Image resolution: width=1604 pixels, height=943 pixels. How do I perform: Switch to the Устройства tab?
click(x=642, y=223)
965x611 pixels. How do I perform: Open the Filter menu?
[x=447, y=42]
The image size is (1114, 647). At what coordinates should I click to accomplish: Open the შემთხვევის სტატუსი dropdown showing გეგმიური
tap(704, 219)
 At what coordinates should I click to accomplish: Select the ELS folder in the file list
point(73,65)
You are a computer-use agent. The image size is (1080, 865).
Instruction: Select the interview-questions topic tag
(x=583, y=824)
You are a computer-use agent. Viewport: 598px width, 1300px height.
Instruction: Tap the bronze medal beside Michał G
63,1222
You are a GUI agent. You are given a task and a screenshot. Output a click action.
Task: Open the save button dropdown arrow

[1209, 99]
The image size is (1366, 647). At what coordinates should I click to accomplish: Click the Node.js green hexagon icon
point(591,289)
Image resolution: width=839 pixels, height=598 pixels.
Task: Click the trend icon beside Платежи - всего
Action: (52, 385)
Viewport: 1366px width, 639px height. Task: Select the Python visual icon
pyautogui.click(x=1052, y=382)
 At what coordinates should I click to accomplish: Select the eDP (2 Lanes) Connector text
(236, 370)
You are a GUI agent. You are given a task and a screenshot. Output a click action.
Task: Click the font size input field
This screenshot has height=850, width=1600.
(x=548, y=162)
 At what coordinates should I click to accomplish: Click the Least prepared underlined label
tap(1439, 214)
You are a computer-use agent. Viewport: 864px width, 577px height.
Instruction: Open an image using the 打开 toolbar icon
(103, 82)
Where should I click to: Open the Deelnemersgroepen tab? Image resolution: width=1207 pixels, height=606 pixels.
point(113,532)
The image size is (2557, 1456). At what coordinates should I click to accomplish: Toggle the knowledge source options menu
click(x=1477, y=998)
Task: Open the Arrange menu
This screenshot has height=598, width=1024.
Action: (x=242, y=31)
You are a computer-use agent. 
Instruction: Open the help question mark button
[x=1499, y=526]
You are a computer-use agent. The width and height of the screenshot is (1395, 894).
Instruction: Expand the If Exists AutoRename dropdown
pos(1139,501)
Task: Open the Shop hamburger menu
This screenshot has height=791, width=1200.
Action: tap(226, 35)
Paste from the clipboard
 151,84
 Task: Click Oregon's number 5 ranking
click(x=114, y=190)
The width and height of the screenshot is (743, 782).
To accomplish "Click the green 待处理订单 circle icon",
——————————
■ **Exercise**
Reproduce the data above in full, keeping it exactly the same.

■ **Exercise solution**
Image resolution: width=1604 pixels, height=943 pixels. How do I perform: Switch to the Устройства tab?
click(x=642, y=223)
965x611 pixels. How do I perform: Open the Filter menu?
[x=447, y=42]
The image size is (1114, 647). At what coordinates should I click to accomplish: Open the შემთხვევის სტატუსი dropdown showing გეგმიური
tap(704, 219)
 At what coordinates should I click to accomplish: Select the ELS folder in the file list
point(73,65)
You are a computer-use agent. The image size is (1080, 865).
Instruction: Select the interview-questions topic tag
(x=583, y=824)
You are a computer-use agent. Viewport: 598px width, 1300px height.
Instruction: Tap the bronze medal beside Michał G
63,1222
You are a GUI agent. You are given a task and a screenshot. Output a click action.
Task: Open the save button dropdown arrow

[1209, 99]
The image size is (1366, 647). At what coordinates should I click to accomplish: Click the Node.js green hexagon icon
point(591,289)
Image resolution: width=839 pixels, height=598 pixels.
Task: Click the trend icon beside Платежи - всего
Action: (52, 385)
Viewport: 1366px width, 639px height. Task: Select the Python visual icon
pyautogui.click(x=1052, y=382)
 At what coordinates should I click to accomplish: Select the eDP (2 Lanes) Connector text
(236, 370)
You are a GUI agent. You are given a task and a screenshot. Output a click action.
Task: Click the font size input field
This screenshot has height=850, width=1600.
(x=548, y=162)
 At what coordinates should I click to accomplish: Click the Least prepared underlined label
tap(1439, 214)
You are a computer-use agent. Viewport: 864px width, 577px height.
Instruction: Open an image using the 打开 toolbar icon
(103, 82)
Where should I click to: Open the Deelnemersgroepen tab? Image resolution: width=1207 pixels, height=606 pixels.
point(113,532)
The image size is (2557, 1456). At what coordinates should I click to accomplish: Toggle the knowledge source options menu
click(x=1477, y=998)
Task: Open the Arrange menu
This screenshot has height=598, width=1024.
Action: (x=242, y=31)
You are a computer-use agent. 
Instruction: Open the help question mark button
[x=1499, y=526]
You are a computer-use agent. The width and height of the screenshot is (1395, 894).
Instruction: Expand the If Exists AutoRename dropdown
pos(1139,501)
Task: Open the Shop hamburger menu
This screenshot has height=791, width=1200.
Action: tap(226, 35)
Paste from the clipboard
 151,84
 Task: Click Oregon's number 5 ranking
click(x=114, y=190)
The width and height of the screenshot is (743, 782).
To accomplish "Click the green 待处理订单 circle icon",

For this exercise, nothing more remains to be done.